Un mot venait d’éteindre l’imagination de Julien et de chasser de son cœur toute illusion. Sa bouche prit l’expression d’un dédain un peu exagéré peut-être.

– J.-J. Rousseau, répondit-il, n’est à mes yeux qu’un sot, lorsqu’il s’avise de juger le grand monde; il ne le comprenait pas, et y portait le cœur d’un laquais parvenu.

– Il a fait Le Contrat social, dit Mathilde du ton de la vénération.

– Tout en prêchant la république et le renversement des dignités monarchiques, ce parvenu est ivre de bonheur, si un duc change la direction de sa promenade après dîner pour accompagner un de ses amis.

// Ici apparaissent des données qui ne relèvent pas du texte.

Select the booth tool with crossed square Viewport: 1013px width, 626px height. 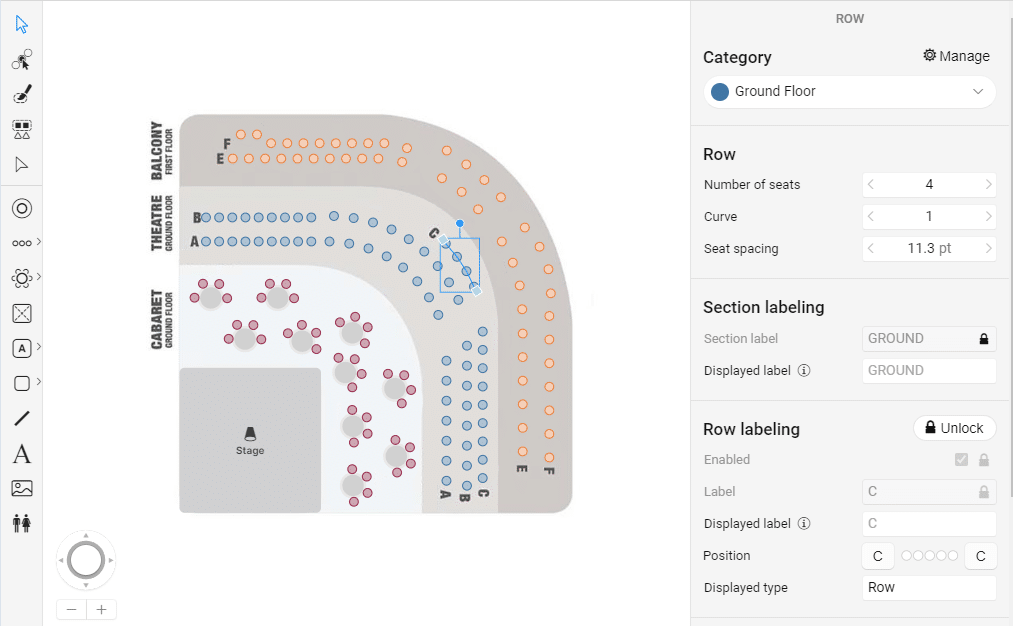click(21, 313)
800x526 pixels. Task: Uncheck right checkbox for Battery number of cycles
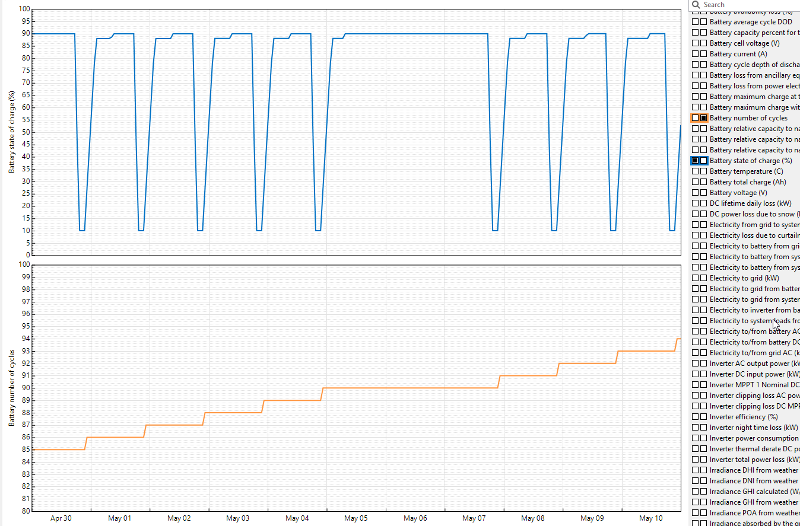pyautogui.click(x=704, y=118)
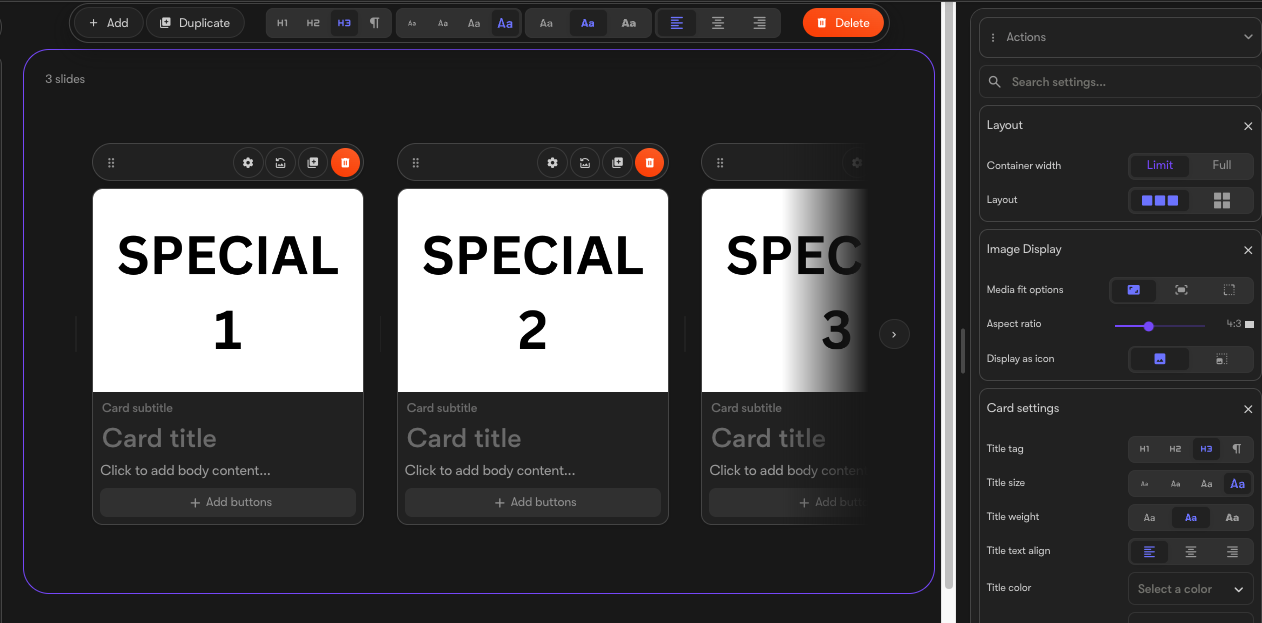Choose grid layout icon in Layout panel
This screenshot has width=1262, height=623.
click(x=1222, y=200)
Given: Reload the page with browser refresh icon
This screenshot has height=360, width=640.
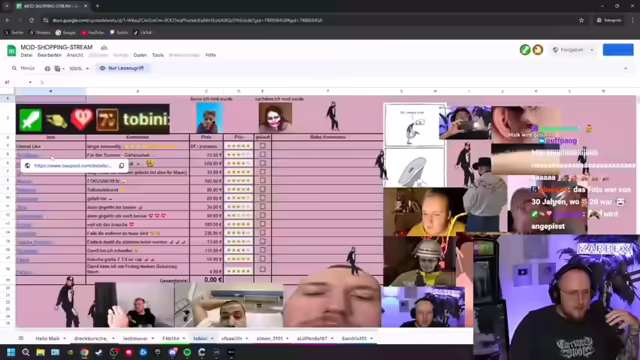Looking at the screenshot, I should tap(31, 20).
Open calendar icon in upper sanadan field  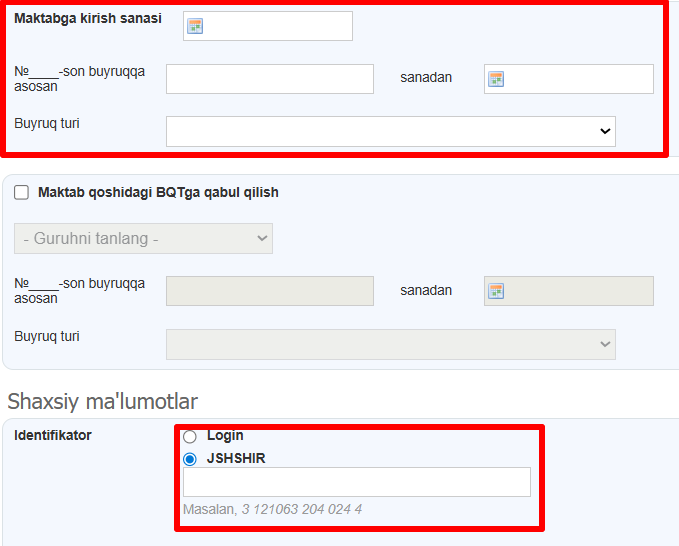[496, 79]
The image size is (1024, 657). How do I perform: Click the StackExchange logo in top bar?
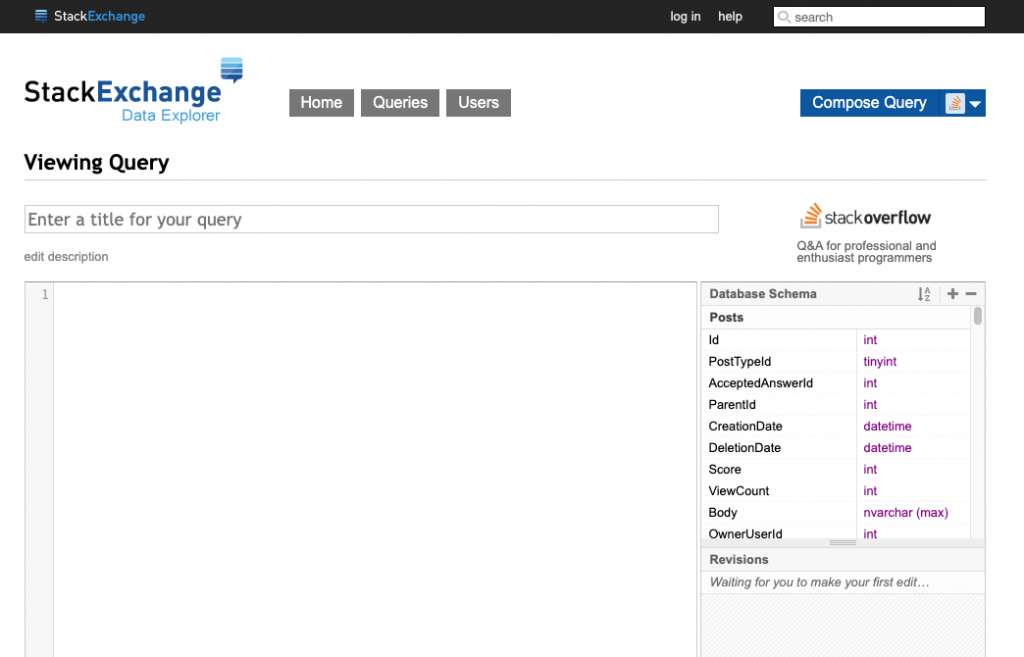tap(89, 16)
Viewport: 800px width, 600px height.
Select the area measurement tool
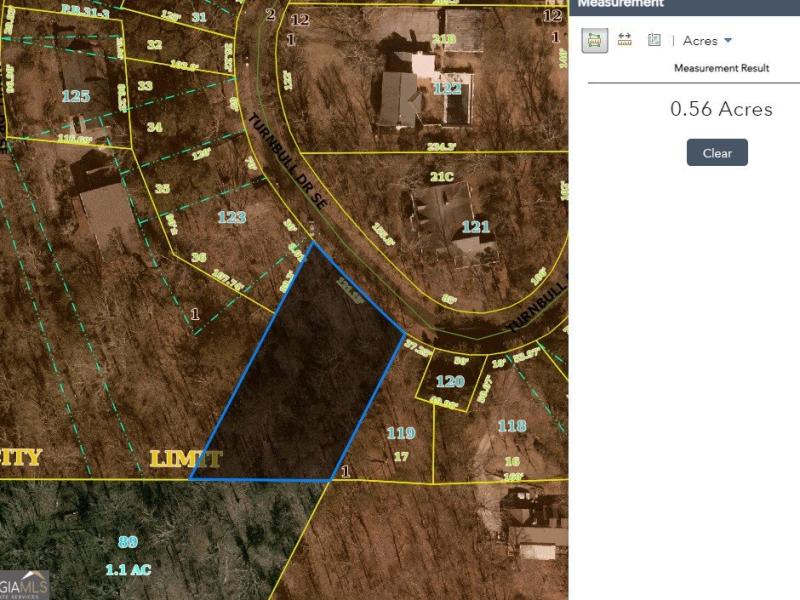595,40
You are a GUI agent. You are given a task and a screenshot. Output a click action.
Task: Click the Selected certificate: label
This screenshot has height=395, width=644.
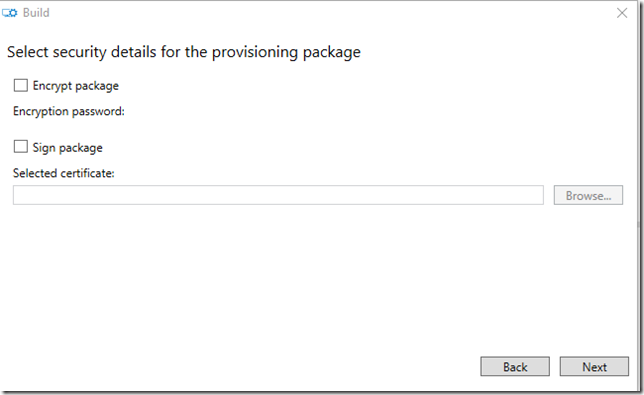[x=64, y=173]

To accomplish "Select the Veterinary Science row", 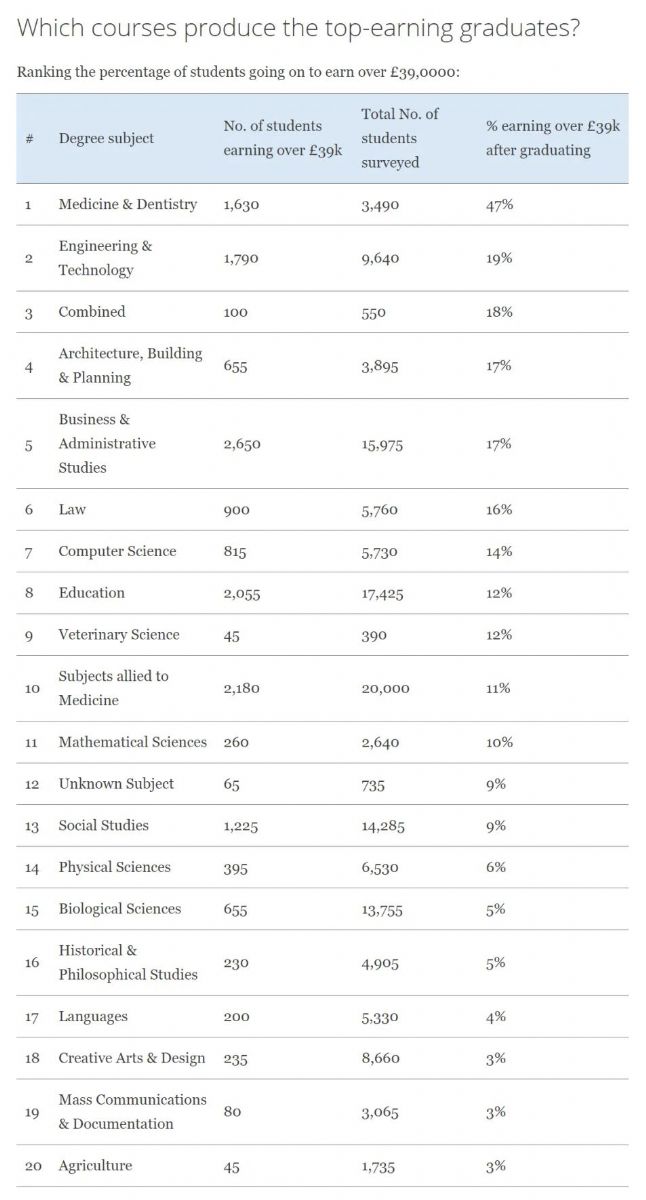I will [x=322, y=635].
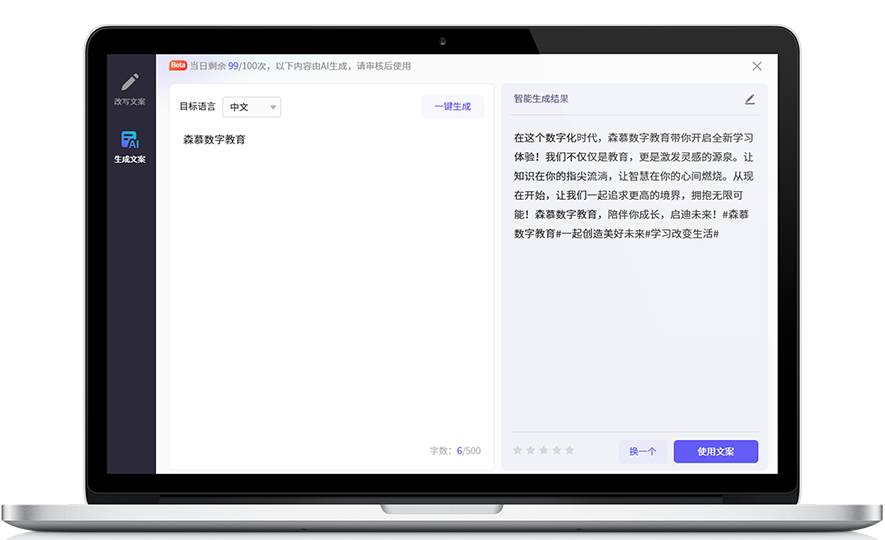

– Ah! oui, le duc de Luxembourg à Montmorency accompagne un M. Coindet du côté de Paris…, reprit Mlle de La Mole avec le plaisir et l’abandon de la première jouissance de pédanterie. Elle était ivre de son savoir, à peu près comme l’académicien qui découvrit l’existence du roi Feretrius. L’œil de Julien resta pénétrant et sévère. Mathilde avait eu un moment d’enthousiasme; la froideur de son partner la déconcerta profondément. Elle fut d’autant plus étonnée, que c’était elle qui avait coutume de produire cet effet-là sur les autres.

Dans ce moment, le marquis de Croisenois s’avançait avec empressement vers Mlle de La Mole. Il fut un instant à trois pas d’elle, sans pouvoir pénétrer à cause de la foule. Il la regardait en souriant de l’obstacle. La jeune marquise de Rouvray était près de lui, c’était une cousine de Mathilde. Elle donnait le bras à son mari, qui ne l’était que depuis quinze jours. Le marquis de Rouvray, fort jeune aussi, avait tout l’amour niais qui prend un homme qui, faisant un mariage de convenance uniquement arrangé par les notaires, trouve une personne parfaitement belle. M. de Rouvray allait être duc à la mort d’un oncle fort âgé.